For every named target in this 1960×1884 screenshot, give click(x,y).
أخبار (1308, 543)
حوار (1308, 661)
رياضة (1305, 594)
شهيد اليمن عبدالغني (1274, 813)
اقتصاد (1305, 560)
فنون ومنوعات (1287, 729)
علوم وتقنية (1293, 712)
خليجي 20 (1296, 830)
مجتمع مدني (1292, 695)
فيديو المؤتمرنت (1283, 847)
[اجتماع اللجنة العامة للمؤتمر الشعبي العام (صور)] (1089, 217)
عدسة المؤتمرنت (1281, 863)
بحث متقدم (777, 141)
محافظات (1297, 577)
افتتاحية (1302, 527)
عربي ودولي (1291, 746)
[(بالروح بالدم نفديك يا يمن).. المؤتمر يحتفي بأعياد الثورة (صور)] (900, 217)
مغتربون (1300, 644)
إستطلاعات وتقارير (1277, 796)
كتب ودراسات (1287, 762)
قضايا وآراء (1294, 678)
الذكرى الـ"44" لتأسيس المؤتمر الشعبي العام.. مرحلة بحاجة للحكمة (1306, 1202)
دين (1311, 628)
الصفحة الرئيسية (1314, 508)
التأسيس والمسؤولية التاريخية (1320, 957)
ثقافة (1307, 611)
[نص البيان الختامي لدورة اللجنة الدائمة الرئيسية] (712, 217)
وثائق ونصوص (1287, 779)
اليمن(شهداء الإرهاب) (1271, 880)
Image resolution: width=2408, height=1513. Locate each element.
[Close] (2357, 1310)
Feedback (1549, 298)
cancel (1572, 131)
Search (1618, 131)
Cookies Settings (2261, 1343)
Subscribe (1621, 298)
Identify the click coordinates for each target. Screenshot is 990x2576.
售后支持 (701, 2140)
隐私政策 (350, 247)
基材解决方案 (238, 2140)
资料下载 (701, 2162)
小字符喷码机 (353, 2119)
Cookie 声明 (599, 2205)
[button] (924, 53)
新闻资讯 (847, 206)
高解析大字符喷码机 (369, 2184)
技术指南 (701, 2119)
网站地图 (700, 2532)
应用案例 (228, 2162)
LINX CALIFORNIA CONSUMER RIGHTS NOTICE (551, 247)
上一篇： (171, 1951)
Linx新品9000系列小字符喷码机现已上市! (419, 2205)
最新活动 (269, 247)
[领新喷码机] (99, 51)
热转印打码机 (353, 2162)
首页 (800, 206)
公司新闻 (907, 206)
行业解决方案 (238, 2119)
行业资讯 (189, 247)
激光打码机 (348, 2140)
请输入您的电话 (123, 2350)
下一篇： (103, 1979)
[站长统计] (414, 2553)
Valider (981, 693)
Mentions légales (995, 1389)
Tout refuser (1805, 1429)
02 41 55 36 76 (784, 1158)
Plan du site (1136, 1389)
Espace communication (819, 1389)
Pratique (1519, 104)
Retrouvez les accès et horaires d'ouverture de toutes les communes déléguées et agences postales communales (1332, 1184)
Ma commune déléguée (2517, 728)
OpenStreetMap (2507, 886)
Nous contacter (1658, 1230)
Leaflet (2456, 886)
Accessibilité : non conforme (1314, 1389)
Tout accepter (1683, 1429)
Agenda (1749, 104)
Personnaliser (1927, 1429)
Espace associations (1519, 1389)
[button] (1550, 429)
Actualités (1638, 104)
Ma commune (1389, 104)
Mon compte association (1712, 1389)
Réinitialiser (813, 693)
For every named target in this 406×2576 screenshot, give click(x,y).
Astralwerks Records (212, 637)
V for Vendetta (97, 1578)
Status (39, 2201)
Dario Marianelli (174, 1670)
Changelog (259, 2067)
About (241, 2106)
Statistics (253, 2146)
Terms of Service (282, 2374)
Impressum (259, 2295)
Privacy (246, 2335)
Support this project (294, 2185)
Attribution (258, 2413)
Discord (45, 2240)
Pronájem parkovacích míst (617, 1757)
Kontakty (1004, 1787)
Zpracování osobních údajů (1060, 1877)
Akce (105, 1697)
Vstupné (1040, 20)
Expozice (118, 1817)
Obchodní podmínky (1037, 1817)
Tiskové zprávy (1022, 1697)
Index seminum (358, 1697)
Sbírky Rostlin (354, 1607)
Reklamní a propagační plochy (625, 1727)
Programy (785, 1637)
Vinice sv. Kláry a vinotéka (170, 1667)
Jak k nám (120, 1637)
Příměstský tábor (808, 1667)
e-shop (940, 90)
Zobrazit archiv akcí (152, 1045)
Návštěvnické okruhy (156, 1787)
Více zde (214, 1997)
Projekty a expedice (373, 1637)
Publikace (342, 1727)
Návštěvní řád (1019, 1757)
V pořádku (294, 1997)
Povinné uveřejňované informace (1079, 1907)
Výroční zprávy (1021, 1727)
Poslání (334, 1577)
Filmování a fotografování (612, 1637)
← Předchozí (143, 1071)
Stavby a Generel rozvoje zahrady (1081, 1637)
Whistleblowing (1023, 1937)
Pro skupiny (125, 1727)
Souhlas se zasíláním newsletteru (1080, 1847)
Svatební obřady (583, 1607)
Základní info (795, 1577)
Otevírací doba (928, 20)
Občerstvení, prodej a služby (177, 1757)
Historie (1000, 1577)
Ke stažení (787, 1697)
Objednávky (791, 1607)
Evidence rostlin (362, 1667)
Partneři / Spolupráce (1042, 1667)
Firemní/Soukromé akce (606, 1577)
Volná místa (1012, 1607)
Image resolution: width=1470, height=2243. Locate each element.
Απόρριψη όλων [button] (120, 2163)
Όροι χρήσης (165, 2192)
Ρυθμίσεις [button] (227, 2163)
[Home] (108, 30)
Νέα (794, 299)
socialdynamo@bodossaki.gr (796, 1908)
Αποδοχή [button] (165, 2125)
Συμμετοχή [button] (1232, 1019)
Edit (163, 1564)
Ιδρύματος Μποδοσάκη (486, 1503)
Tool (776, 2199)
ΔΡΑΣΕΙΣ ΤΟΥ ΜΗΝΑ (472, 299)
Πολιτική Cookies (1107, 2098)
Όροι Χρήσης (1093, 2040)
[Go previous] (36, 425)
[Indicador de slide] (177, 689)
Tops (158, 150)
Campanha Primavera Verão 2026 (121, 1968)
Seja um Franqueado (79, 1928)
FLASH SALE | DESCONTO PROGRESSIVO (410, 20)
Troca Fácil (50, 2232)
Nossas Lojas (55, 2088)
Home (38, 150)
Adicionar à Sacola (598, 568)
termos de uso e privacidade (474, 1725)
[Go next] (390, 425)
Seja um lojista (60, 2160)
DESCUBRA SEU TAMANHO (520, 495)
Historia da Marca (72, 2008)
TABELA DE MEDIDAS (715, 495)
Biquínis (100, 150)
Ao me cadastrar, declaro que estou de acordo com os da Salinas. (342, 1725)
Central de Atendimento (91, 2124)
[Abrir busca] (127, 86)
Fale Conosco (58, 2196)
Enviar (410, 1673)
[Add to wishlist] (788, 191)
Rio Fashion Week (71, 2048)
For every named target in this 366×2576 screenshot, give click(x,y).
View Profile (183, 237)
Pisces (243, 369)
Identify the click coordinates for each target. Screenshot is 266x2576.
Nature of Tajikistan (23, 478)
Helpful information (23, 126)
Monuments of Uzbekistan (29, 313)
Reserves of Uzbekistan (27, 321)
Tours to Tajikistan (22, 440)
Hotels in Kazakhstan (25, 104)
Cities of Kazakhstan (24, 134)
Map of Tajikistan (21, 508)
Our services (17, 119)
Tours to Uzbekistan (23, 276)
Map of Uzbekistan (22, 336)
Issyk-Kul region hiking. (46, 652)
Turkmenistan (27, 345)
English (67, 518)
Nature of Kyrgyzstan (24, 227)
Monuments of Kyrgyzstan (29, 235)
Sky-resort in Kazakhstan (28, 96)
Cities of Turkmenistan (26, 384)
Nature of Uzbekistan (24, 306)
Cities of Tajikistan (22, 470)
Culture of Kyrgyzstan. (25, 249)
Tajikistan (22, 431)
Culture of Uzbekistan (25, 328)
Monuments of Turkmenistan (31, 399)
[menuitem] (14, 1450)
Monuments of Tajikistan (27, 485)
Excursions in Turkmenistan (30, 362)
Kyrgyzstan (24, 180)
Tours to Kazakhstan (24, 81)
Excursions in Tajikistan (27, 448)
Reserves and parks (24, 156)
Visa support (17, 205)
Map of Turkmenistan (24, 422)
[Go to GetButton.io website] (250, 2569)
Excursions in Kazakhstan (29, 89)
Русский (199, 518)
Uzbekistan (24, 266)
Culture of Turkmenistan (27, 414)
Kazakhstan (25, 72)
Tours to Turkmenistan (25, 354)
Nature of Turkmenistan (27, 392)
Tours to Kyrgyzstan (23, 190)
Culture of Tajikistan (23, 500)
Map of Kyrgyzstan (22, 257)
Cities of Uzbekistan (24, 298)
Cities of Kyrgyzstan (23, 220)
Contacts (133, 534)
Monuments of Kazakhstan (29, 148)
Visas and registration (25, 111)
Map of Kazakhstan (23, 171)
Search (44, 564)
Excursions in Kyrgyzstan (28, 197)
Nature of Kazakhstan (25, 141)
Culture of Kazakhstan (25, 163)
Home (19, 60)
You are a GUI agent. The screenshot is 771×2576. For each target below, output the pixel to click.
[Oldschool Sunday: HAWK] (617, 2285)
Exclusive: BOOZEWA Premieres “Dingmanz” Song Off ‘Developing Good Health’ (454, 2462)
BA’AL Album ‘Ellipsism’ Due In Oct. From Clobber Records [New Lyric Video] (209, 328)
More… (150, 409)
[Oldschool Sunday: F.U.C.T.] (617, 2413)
========================
§ PROBLEM TO WORK ON
Please transcribe exactly the lines above from the line that has "Tours to Kyrgyzstan (23, 190)" up to and including the line that has "[Oldschool Sunday: HAWK] (617, 2285)"; no other line belongs in the answer.

§ TASK RESULT
Tours to Kyrgyzstan (23, 190)
Culture of Tajikistan (23, 500)
Map of Kyrgyzstan (22, 257)
Cities of Uzbekistan (24, 298)
Cities of Kyrgyzstan (23, 220)
Contacts (133, 534)
Monuments of Kazakhstan (29, 148)
Visas and registration (25, 111)
Map of Kazakhstan (23, 171)
Search (44, 564)
Excursions in Kyrgyzstan (28, 197)
Nature of Kazakhstan (25, 141)
Culture of Kazakhstan (25, 163)
Home (19, 60)
You are a GUI agent. The screenshot is 771×2576. For each target below, output the pixel to click.
[Oldschool Sunday: HAWK] (617, 2285)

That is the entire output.